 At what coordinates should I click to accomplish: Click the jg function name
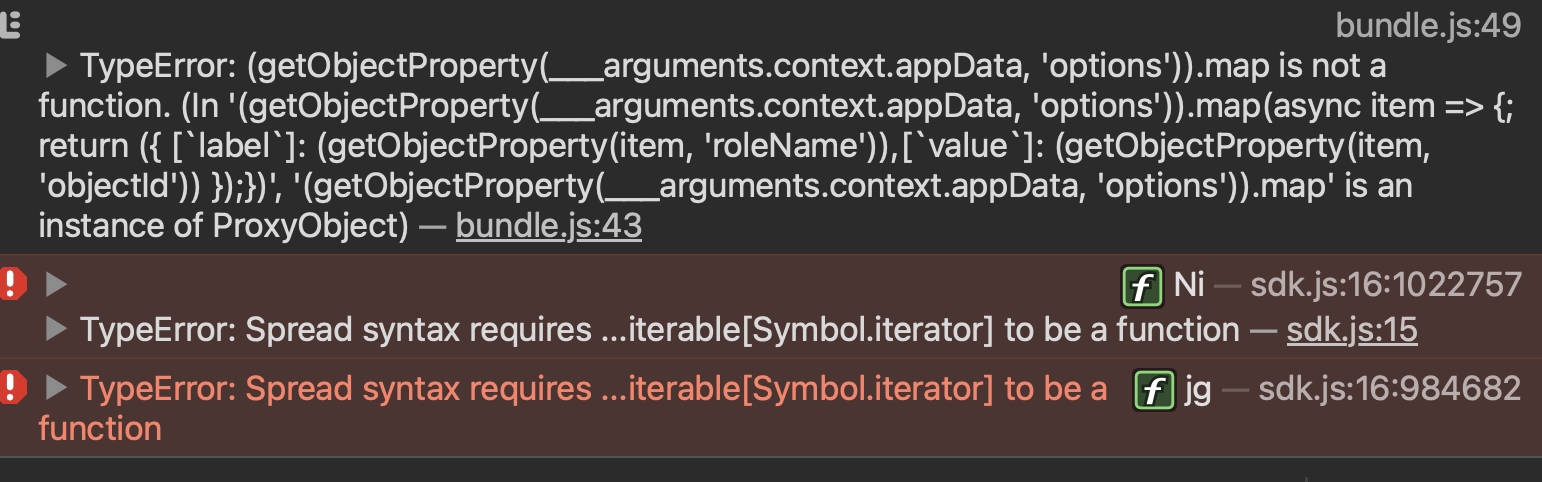[1197, 388]
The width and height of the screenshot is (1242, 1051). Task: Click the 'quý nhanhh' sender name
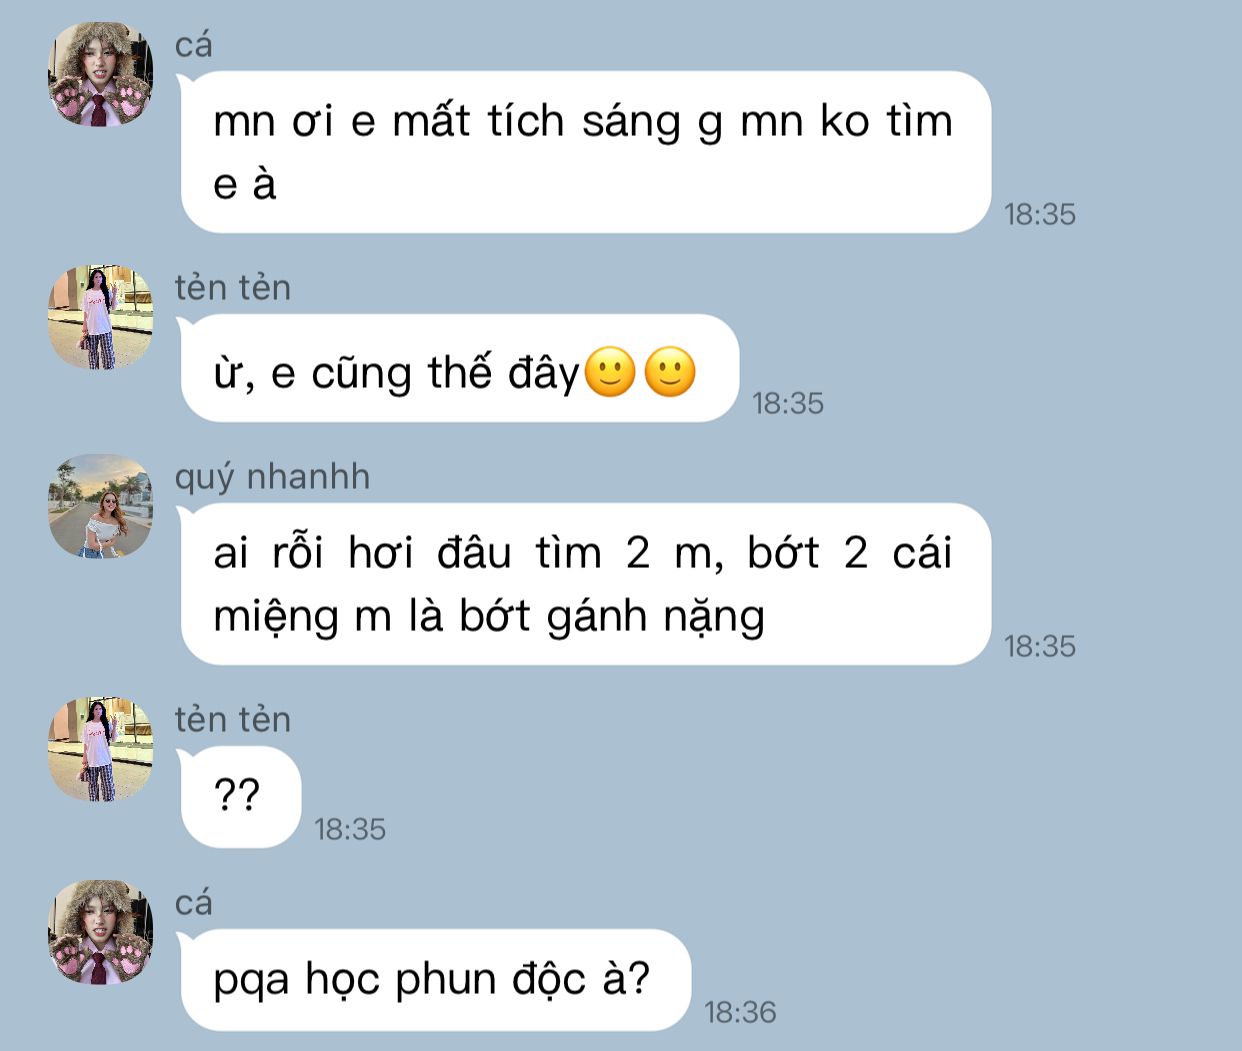[272, 477]
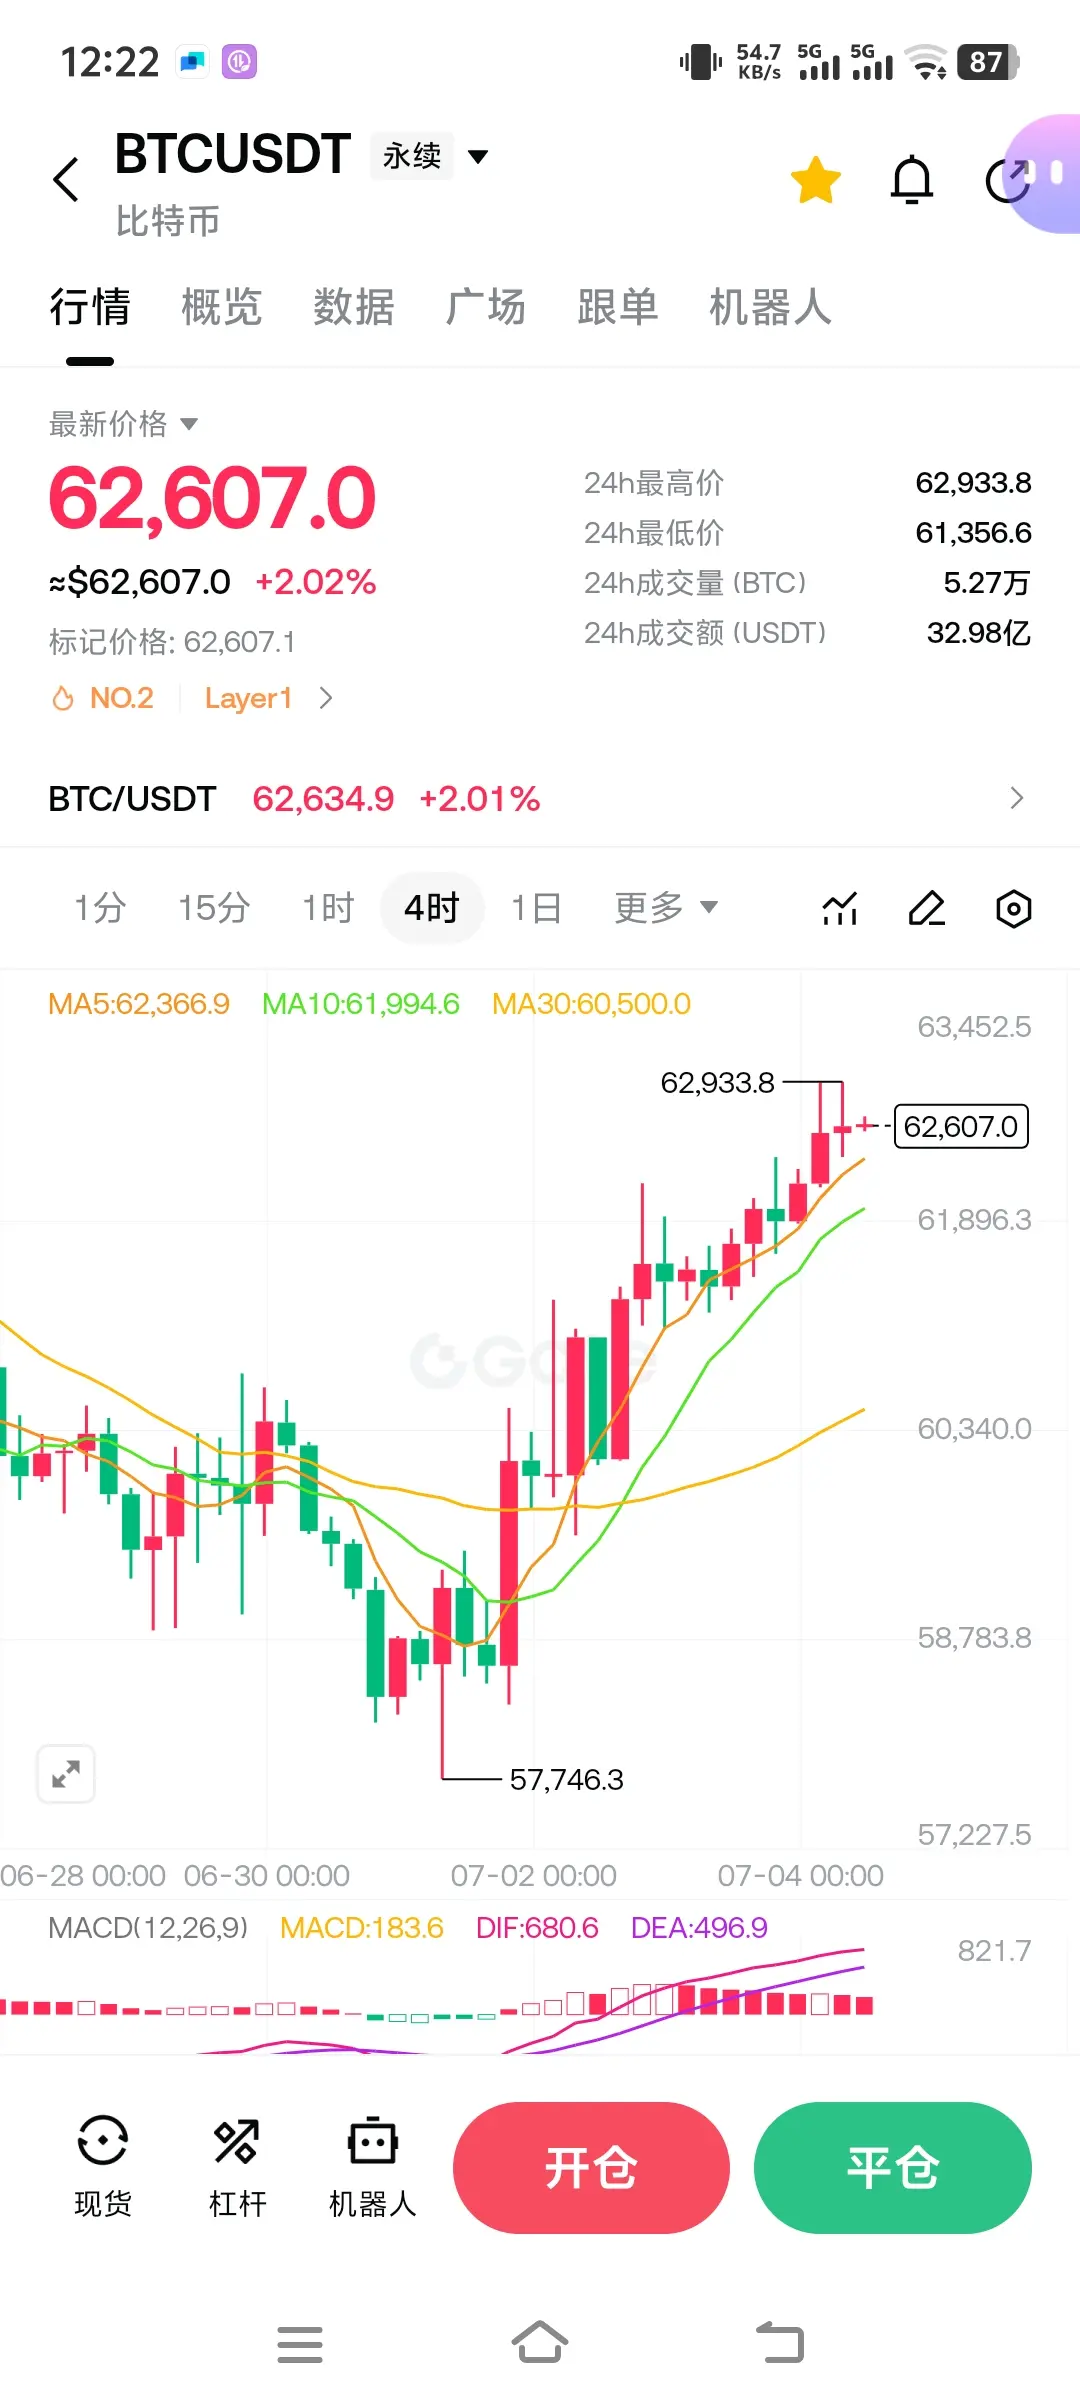Image resolution: width=1080 pixels, height=2408 pixels.
Task: Open price alert bell icon
Action: click(912, 180)
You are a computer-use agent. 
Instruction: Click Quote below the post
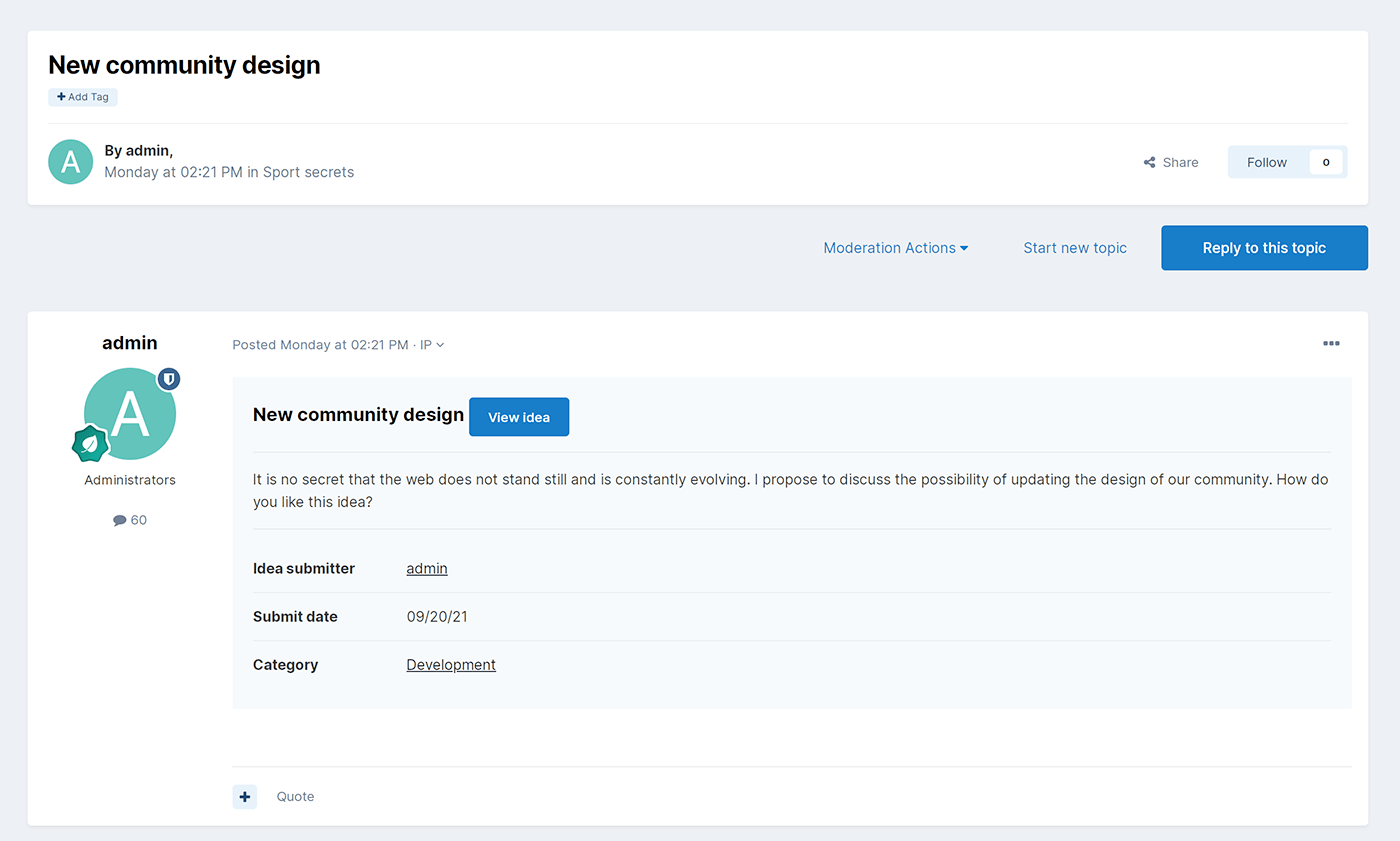(x=295, y=797)
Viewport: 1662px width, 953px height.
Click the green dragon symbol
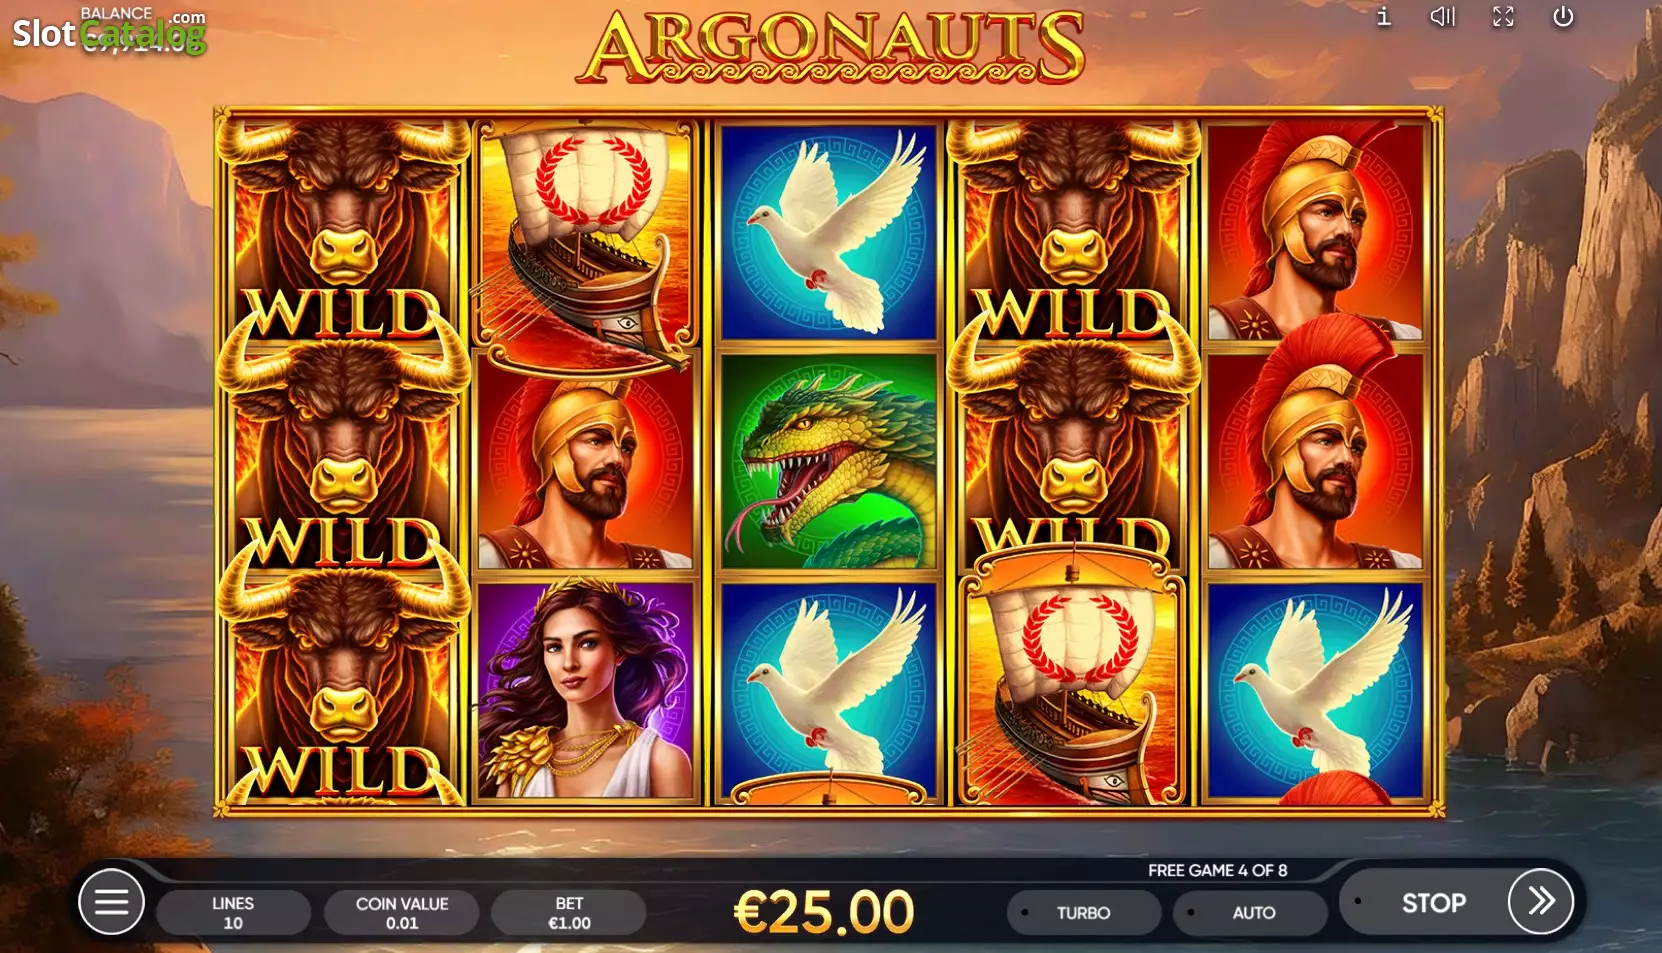coord(828,461)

= = = = =

• [Task instructions]
None of the pictures should be reproduced; all other material above must be set down exactly.

• [Response]
 At what coordinates should I click to accomplish: Click the jg function name
[1197, 388]
The width and height of the screenshot is (1242, 1051). Task: Click the 'quý nhanhh' sender name
[272, 477]
Image resolution: width=1080 pixels, height=2408 pixels.
Task: Open price alert bell icon
Action: click(912, 180)
You are a computer-use agent. 
Instruction: Click Quote below the post
(x=295, y=797)
Viewport: 1662px width, 953px height.
Click the green dragon symbol
coord(828,461)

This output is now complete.